→ **TASK**: Of the entries below, return only those lines from the line with "Click the HTX blue flame icon" to the line with "The width and", exactly, both included.

→ **DATA IN THIS EXERCISE**:
※ ※ ※
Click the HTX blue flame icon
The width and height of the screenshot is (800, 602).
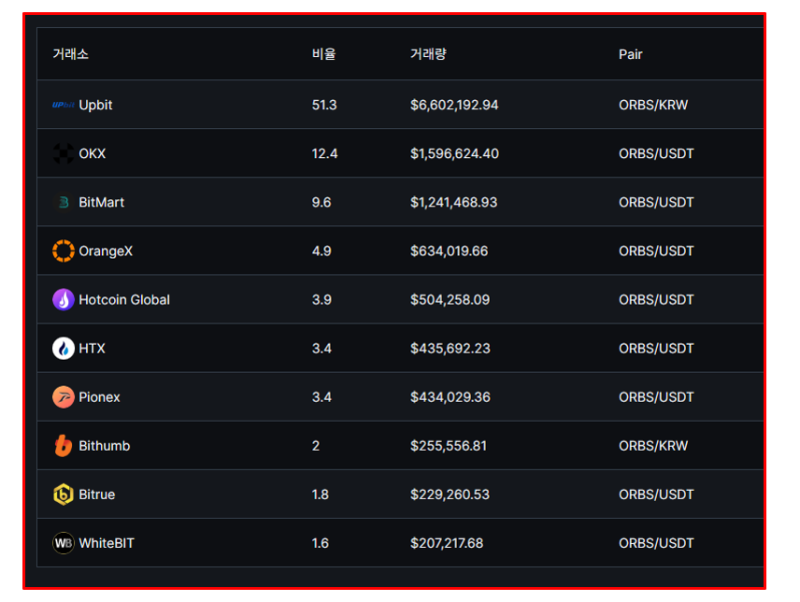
※ ※ ※
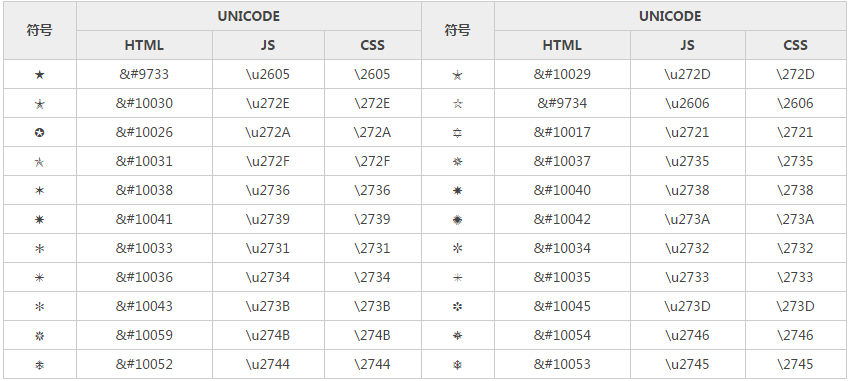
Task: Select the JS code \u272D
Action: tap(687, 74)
※ ※ ※
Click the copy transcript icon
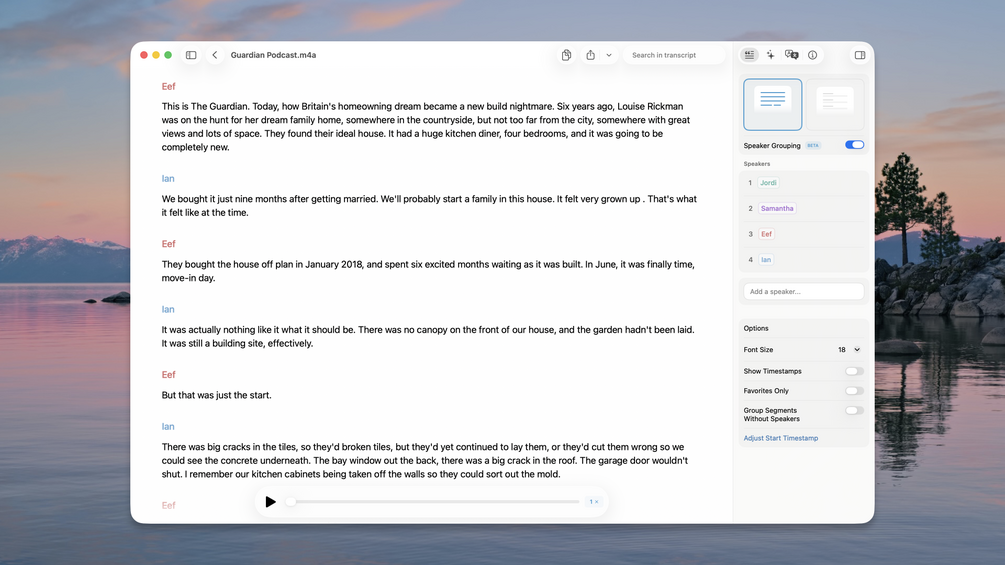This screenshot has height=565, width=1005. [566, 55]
※ ※ ※
→ **TASK RESULT**:
Click the HTX blue flame icon
The width and height of the screenshot is (800, 602).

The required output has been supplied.